Vive le remake!
By Michael Roberts
"I haven't ever done anything except be other people. I ain't really Henry Fonda! Nobody could be. Nobody could have that much integrity." ~ Henry Fonda
Henry Fonda returned from WWII and spent 6 months in his “kite building phase” with his best friend Jimmy Stewart, the pair socialising with their wives and spending evenings playing their records and relaxing after both having served their country in the armed forces. Fonda made his comeback in films with his old friend John Ford in the immortal My Darling Clementine, and for his next project he went back to RKO for a re-make of a French poetic realist masterpiece by Marcel Carné. Anatole Litvak directed The Long Night, and co-produced with the Hakim brothers, all refugees from Europe who fled the Nazis for Hollywood, the brothers having produced such French classics as Pépé le Moko and La Bête Humaine, as well as Carné’s original Le Jour Se lève, or Daybreak.
A man stumbles out of a 4th floor apartment, shot in the guts, falls down the stairs and dies. Joe Adams (Henry Fonda) is holed up in the room by police, under siege and reflecting on the events that led to this standoff, which unfold as a series of flashbacks. Joe is in love with Joanne, (Barbara Bel Geddes) but finds she is keeping a secretive relationship with a showbiz sleaze called Maximilion (Vincent Price), and the dawning realisation of the depths of that liaison tortures the war veteran. He finds solace in the company of Charlene (Ann Dvorak), who accepts her unrequited love for Joe, while he attempts to sort things out with Joanne.

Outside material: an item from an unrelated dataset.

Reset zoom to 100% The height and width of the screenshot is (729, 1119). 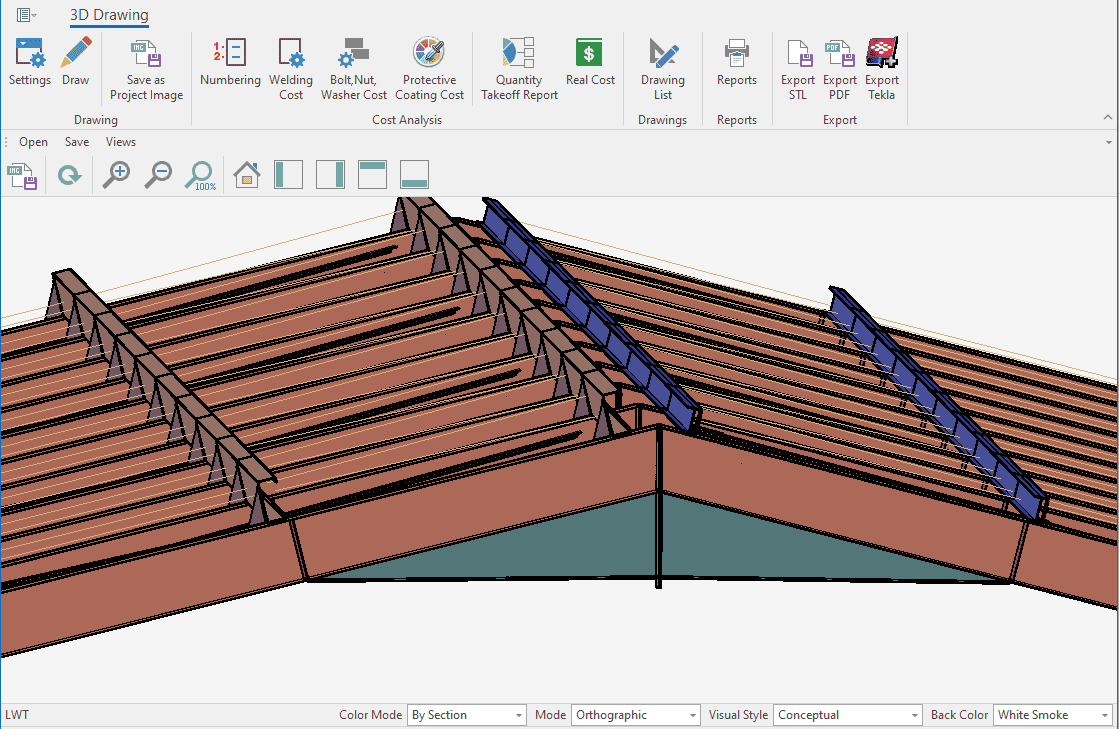click(200, 175)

Anatole Litvak was a Russian born director, who had made films in Russia before moving to Germany and working at the state run UFA. The Jewish Litvak fled after the Nazis came to power and made films in Britain and France before arriving in Hollywood in the late ‘30s. Litvak bedded down at Warners and actually made the first big studio, anti-Nazi feature in 1938, Confessions of a Nazi Spy with Edward G Robinson. Film Noir was defined and perfected by the many ex European directors who worked in Hollywood during the 40s, and the influence of both German Expressionism and French Poetic Realism is unmistakable. In many ways it was a natural palette choice for these men, as Lang, Wilder, Tourner, Preminger et al, pushed American film into darker and more psychologically complex territory.

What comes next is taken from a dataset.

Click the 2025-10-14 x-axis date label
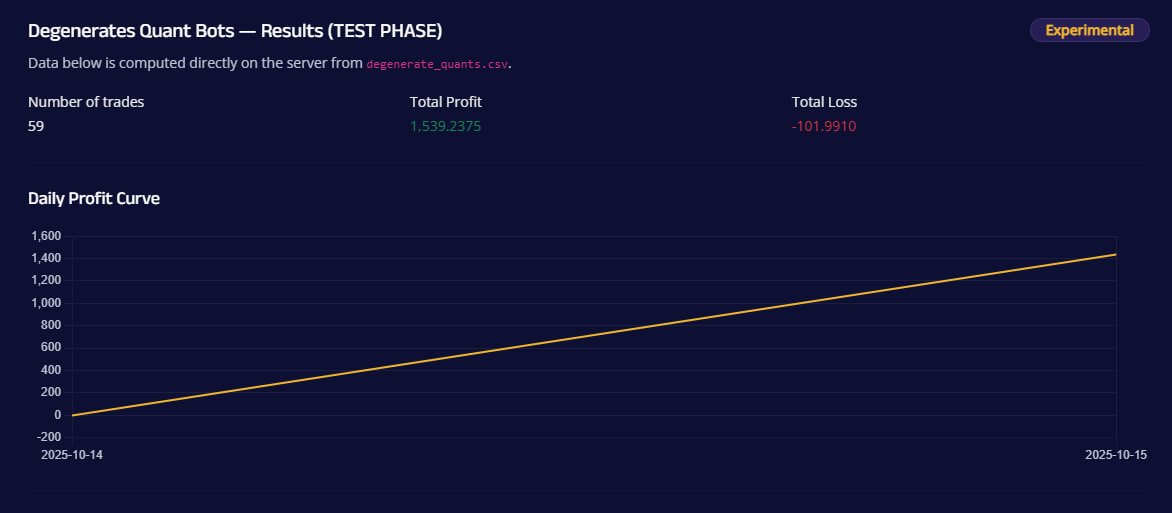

The Long Night was a perfect vehicle for distilling all these noir elements, and in Fonda, Litvak found a capable and adventurous lead. Fonda had nothing of the brutish masculinity of Jean Gabin, but was able to convey the tortured dilemma of the returned soldier. “Lots of vets go crazy” is the pithy summation of a cop at the start of the siege, and the major accommodation to the post war setting is the implication of Joe’s ‘shell shock’ or what we now understand as Post Traumatic Stress Syndrome. In the French original it was acceptable to kill for love, but here there needs to be another dimension to explain Joe’s actions. “Everybody kills a little, quiet like”, says Joe, who thought he was “all through with killing” after the war ended. In a nod to another poetic realist piece, Renoir’s Le Crime De Monsieur Lange, the crowd pass their judgement on Joe, in defiance of the law, to show him collective support in his hour of need.

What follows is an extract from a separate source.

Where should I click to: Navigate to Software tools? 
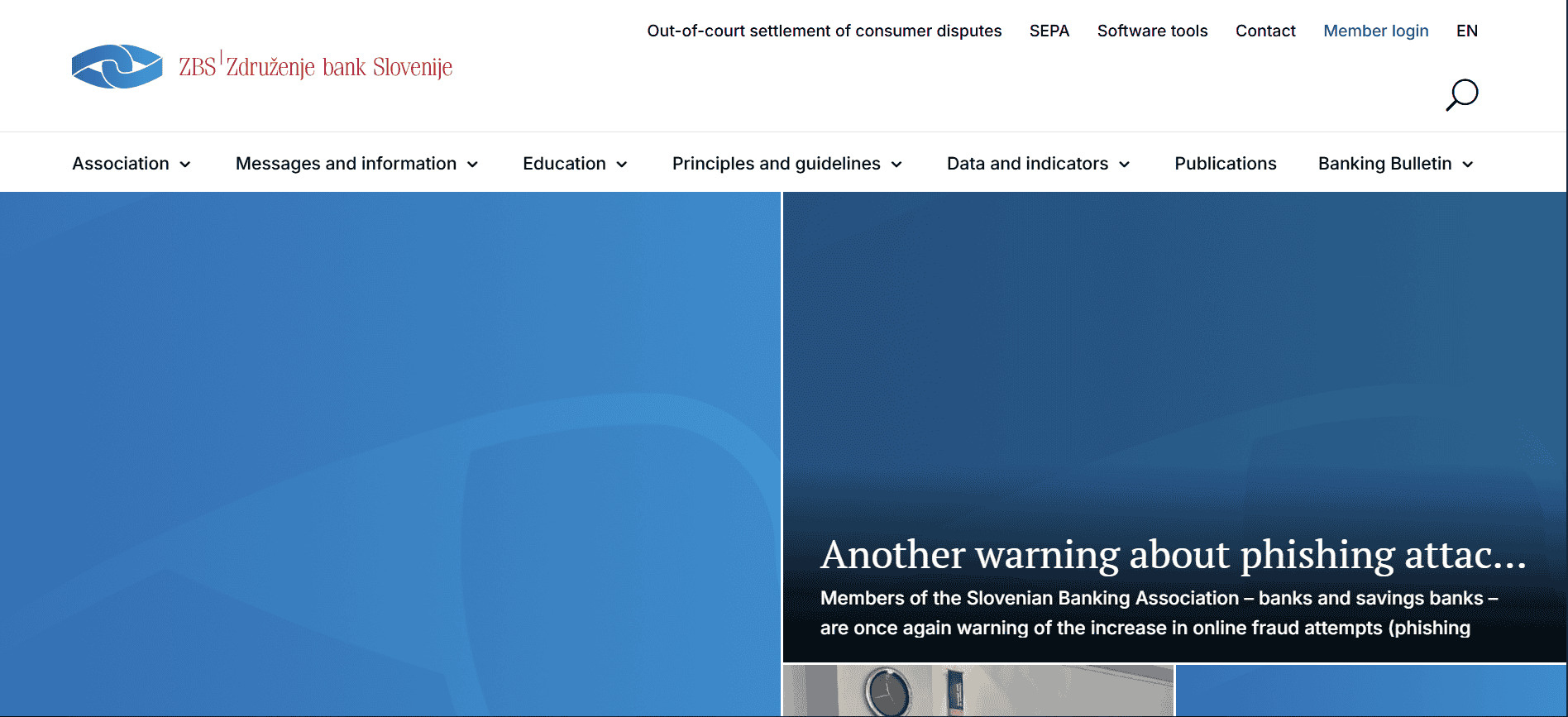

Henry Fonda was something of a misfit in the Hollywood studio system, a stage actor who longed for meaty parts and hated the programme filler he got lumbered with while waiting for the great roles. An impatient and angry man, he railed against the bosses who refused to take chances on quality projects to the extent he wanted, but his commitment was undeniable, he even signed a 7 year contract with Zanuck at Fox to secure the role of his career, Tom Joad in The Grapes of Wrath, knowing he’d be making a pile of filler during that time. The new independence in the industry post WWII suited Fonda, and he followed The Long Night with another ‘arty’ Ford project, The Fugitive, but his world was thrown into turmoil by the suicide of his wife soon after and he retreated into theatre and stage work, barely making a feature for the next 6 years. Fonda’s thoughtful and sensitive presence presaged a new Hollywood man, one that would be dominant in the 1950s, a far cry from the mainstream macho characters so prevalent in the 1930’s.
Stylistically, Litvak hits all the marks, the film is a superbly shot, atmospheric noir classic, and Fonda is first rate. Barbara Bel Geddes is fine as Joanne, and the peculiar sexual tension between her and Max adds to the perverse undercurrent that disturbs and prods Joe into action. Ann Dvorak is almost a carbon copy of Arletty’s ballsy showgirl original, and does a great job of providing Joe a sympathetic ear. The set replicates the French original, and if the piece lacks the philosophical depth and poetic fatalism of Carné and Jacque Prevert’s masterwork, it is a fine approximation and a decent remake. In a disturbing aside RKO supposedly tried to buy up all the prints of Le Jour Se lève to have it destroyed in order to make their film the only version extant, and given the propensity for hubris and stupidity in Hollywood, it’s sadly not hard to believe. Thankfully they failed and we have two fine films to treasure.